*** Opening of QUOTED PASSAGE ***

I love this topic very much because my next book that I’m working on now is about these ideas of creative fields, and I’m excited to talk about this, except for I want to frame sort of what your book is concentrated around, how you use this tool of morality and morals and just morale in general but how you frame it and bring it into context is actually beautiful.

So could you share with me and the audience how do you define that frame of morale?

Violetta Jean: Yeah, I feel like I have to start that question with kind of what led me to being so fascinated with morale. It was a response to just seeing a lot of despair around me, which I kind of consider the state of just the absence of morale are just critically low, low as a morale. Again, morale being cheerful, confident, engagement with the sacred work of living and just as a mother, it’s very concerning to hear stories of children and young adults and people of all ages who are struggling so much with despair.

So it kind of just led me to get really clear for myself, how do we find joy in daily life, you know? How do we accomplish what it is we’re trying to do with our lives, our purpose in everything, and the term morale is kind of developed and this really began to represent this whole thing that I was seeking. It’s just such a simple concept. I think it’s pretty easy to recognize in oneself and others and in groups, and I love the concept because it speaks to the spirit and the presence of something much deeper than what we’re seeing on the surface.

I think we are able to hear someone’s voice or see somebody’s posture or just be in the presence of somebody and can sense that spark, that presence of morale or the absence. So I guess as a mom, I just, I know what it’s like when there’s just really not a lot of joy in your days and you’re kind of just going along and not building your life around that value of just the human dignity of being able to enjoy this experience of life and being engaged and feeling like you’re contributing.

You know, that confidence piece that you’re contributing, and you know what you’re trying to do, and you feel like able to move forward in the ways that you want to and grow and evolve, and so that was really the beginning of the journey. Just recognizing that I needed to have that worked out just for my own benefit but as a mom, also to be able to demonstrate that and hopefully teach that to my kids that that is what we’re here for, to feel good and feel joy and to be engaged with life.

Hussein Al-Baiaty: Yeah, that is so powerful, and it’s so timely. I feel like, like you say in your book, because, I feel like the world around us feels that way sometimes, right? It’s in a place of despair and it’s, we want to help, and we went to do all these things, but also it’s extremely tiring and extremely exhausting to just think about the endless things that happen around us and the things that we can’t control.

*** Close of QUOTED PASSAGE ***
*** Opening of GIVEN DATA ***

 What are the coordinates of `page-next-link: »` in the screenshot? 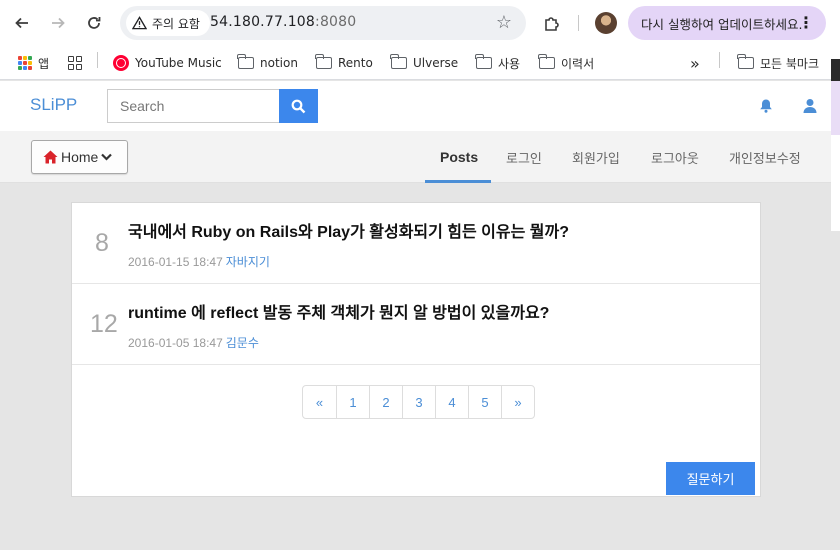 It's located at (518, 402).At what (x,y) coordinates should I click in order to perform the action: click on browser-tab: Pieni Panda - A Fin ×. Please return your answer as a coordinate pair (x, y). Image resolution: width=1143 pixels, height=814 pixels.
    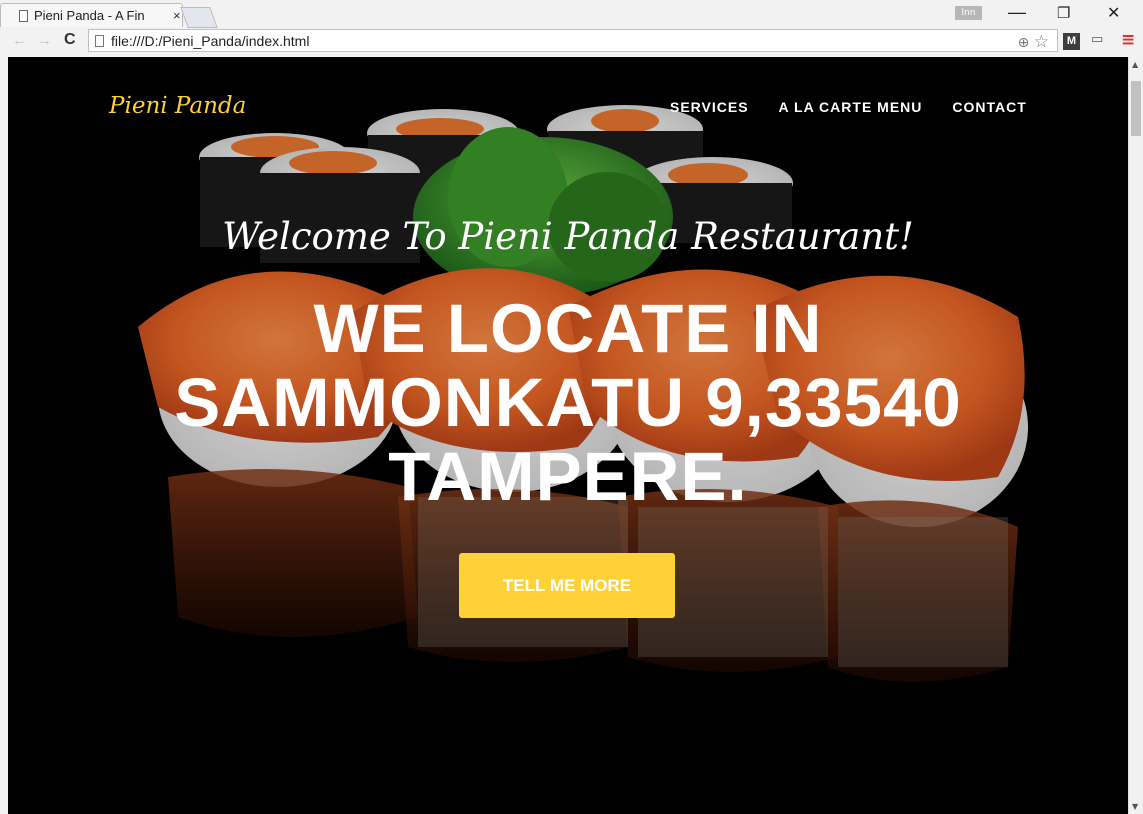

*** Close of GIVEN DATA ***

** PROBLEMS TO WORK ON **
1. In the interview about morale, rewrite the part from "So could you" up to and including "much with despair.", swapping "despair" for "hopelessness".
2. According to Violetta Jean in the interview about morale, what is morale?
3. Carry the interview about morale forward from its last line.

** RESPONSES BY TASK **
1.
So could you share with me and the audience how do you define that frame of morale?

Violetta Jean: Yeah, I feel like I have to start that question with kind of what led me to being so fascinated with morale. It was a response to just seeing a lot of hopelessness around me, which I kind of consider the state of just the absence of morale are just critically low, low as a morale. Again, morale being cheerful, confident, engagement with the sacred work of living and just as a mother, it’s very concerning to hear stories of children and young adults and people of all ages who are struggling so much with hopelessness.

2. Cheerful, confident engagement with the sacred work of living.

3.
However, we do control things, and that’s our state of mind, how we react and respond to things and create the space, but from that, what kind of actions do we take? What kind of example are we setting, whether we know it or not and as a mother, that I feel like that pressure is, I don’t know, probably tenfold in the sense that your kids are not only needing your for sustenance but also needing you for guidance in some way shape or form especially the very early age sort of compass.

And so this journey of morale starts to take you from one place to another, but so you sort of reintroduced, I guess, a piece of you that’s art, and then you introduce motherhood, and all of these things start to, of course, in many ways, for me, it was fear. Fear has always plagued me in the sense of wanting to fit in, growing up in America, you know, all these things.

So it plays a weird role in how I go about living life, but it wasn’t until I even noticed that it was there that I started seeking out ways to help myself reframe that. What was that like for you? What was that journey of sort of perhaps uncovering some of those fears and realizing how to navigate it?

Violetta Jean: I resonate with the feeling that you don’t even know it’s there. It just feels like who you are, this is your life, this is what it’s always going to be like, this is what it feels like to be you, yourself as a person. It’s hard to recognize that fear is really a filter, it’s this filter made of all these beliefs, and so many times, limiting beliefs that we pick up along the way about what we can do, what we deserve, what we’re worthy of.

It takes a lot of courage to start to look at that because I think we try to avoid things that are painful to look at, but it’s the only way to just kind of realize that they’re story, their beliefs, they’re just that… we are entitled to with the creativity and imagination that we’re born with, our intelligence, to create that story on purpose and create the story that supports. You know, the word I use is, supports the morale that I want to live in.

I want it to be cheerful and engaged and confident, and yeah. I think that’s the way I go about dealing with fear. Love and fear, everything. They say there’s only two emotions, love and fear, and it’s funny, the word fear. I think a lot of people don’t recognize that they actually are in fear. They think it’s, “Oh, I’m just anxious about this” or “You know, I’m just… this situation is overwhelming” or “This person says something unkind.”

So many different names for it, and then just depending on how you name it, that decides if you feel like you have any control over it.

Hussein Al-Baiaty: So powerful. I love this so much. I can’t even — again, I can’t even tell you because it’s something that obviously we all struggle with. This is the — I’ll go there for a second if you don’t mind like — what the Prophet Mohammed said that the biggest holy war is our internal war, is our internal dialog, right? And that’s the holiest of the battles, right? Because it’s the one that we technically have to try to win every day, and you ruin that every day by practicing morality.

By practicing ethical behavior, right? And of course, no one’s perfect, right? These are all things that we’re seeking to get better at in different ways, and everyone comes to it in a different way. However, I strongly believe that art bridges the two, and it starts to make the two at least, talk to one another, to understand one another, and I think we fear what we don’t understand and we don’t understand fear, you know what I mean?

Like I didn’t understand it ‘till like, you know, my late 20s, maybe early 30s, which is like a really long time not to know something so huge as a part of you. Like, I just… like, where, who, why am I not been taught this, you know? But that’s not for people to teach you. It’s for you to understand and unfold because it’s the hardest thing to even recognize that there’s something off or something that’s not moving you in the right direction.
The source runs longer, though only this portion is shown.